● **Objetivo del ejercicio**
Reproduce sin cambios el pasaje del texto del ejercicio que empieza con "Cada reino atendía" y sigue hasta "rey de Aragón.".

● **Texto del ejercicio**
►

Cada reino atendía a sus cosas, pero juntos formaron un poder que fue temido y
respetado en todo el Mediterráneo. Un reino que llegó a extenderse desde el mediodía francés a
Murcia, y de Calatayud a Bríndisi, y con una ciudad, Barcelona, que se
convirtió en la nueva Atenas de la edad media. Un estado del que se decía que
para navegar por sus aguas hasta los peces debían llevar en su cola la enseña
del rey de Aragón.
Y
luego vino un tal Fernando que se casó con una tal Isabel, y juntos, pero sin
perder la identidad de sus reinos, crearon el primer estado moderno de Europa,
donde los reyes dependían para gobernar, en mayor o menor medida, de las cortes
de sus territorios, y donde pese a lo que nos han contado, vivíamos todos según
nuestros propios fueros, costumbres y libertades. Y juntos, pero no revueltos,
descubrimos nuevos mundos y conquistamos nuevos imperios. Pero a la vez que
juntábamos reinos, juntamos enemigos y bueno, lo que pasó, pasó. Y como
habíamos llegado a lo más alto, no nos quedaba otra cosa que caer, y lo hicimos
a lo grande.

◄

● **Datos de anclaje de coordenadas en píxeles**
►

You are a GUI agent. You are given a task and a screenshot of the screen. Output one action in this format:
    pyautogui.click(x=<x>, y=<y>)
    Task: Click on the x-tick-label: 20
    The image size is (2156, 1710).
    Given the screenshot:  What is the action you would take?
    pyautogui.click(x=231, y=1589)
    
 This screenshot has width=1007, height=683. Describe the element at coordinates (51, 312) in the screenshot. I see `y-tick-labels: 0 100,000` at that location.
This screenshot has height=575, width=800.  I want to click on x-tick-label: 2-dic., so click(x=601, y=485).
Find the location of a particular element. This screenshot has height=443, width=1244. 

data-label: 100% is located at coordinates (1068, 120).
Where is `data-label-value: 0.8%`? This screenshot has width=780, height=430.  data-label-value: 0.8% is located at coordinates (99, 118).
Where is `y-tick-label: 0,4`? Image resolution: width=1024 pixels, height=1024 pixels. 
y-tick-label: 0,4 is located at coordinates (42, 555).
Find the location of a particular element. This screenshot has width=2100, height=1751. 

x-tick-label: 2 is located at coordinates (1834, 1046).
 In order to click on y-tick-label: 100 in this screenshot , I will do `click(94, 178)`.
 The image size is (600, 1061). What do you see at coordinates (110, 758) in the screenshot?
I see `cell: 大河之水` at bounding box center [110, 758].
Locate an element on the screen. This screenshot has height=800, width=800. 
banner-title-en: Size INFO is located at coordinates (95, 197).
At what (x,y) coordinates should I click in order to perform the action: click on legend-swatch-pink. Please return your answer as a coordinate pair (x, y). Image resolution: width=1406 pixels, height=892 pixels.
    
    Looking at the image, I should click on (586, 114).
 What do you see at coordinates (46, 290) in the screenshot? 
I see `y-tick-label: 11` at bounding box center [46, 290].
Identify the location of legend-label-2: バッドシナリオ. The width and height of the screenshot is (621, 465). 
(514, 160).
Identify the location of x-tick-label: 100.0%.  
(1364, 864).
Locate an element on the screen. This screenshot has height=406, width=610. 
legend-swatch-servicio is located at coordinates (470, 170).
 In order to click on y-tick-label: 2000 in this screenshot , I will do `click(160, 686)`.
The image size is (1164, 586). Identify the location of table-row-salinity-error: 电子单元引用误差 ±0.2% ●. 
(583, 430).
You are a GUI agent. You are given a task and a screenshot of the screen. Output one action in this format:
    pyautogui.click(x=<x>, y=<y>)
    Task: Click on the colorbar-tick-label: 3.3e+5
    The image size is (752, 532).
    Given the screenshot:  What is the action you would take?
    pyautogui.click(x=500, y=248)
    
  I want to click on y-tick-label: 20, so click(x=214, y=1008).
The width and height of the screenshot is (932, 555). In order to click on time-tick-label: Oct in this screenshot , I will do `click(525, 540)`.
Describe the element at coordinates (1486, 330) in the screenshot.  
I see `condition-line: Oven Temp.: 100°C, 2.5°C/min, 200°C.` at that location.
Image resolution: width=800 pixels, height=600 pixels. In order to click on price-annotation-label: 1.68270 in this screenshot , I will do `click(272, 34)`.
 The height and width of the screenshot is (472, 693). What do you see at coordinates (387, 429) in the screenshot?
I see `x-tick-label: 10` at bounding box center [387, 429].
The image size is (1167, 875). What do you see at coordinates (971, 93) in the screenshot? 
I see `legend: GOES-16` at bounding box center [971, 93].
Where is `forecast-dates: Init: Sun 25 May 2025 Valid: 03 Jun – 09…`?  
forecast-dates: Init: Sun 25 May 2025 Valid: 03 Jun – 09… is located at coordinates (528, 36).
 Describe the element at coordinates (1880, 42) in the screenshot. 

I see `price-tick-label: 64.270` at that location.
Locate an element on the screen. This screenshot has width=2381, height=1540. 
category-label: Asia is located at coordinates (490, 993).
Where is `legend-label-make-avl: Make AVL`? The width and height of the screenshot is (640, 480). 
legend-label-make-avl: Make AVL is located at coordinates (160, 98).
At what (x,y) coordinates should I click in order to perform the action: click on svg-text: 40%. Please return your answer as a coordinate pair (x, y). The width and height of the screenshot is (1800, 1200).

◄

● **Resultado del ejercicio**
Cada reino atendía a sus cosas, pero juntos formaron un poder que fue temido y
respetado en todo el Mediterráneo. Un reino que llegó a extenderse desde el mediodía francés a
Murcia, y de Calatayud a Bríndisi, y con una ciudad, Barcelona, que se
convirtió en la nueva Atenas de la edad media. Un estado del que se decía que
para navegar por sus aguas hasta los peces debían llevar en su cola la enseña
del rey de Aragón.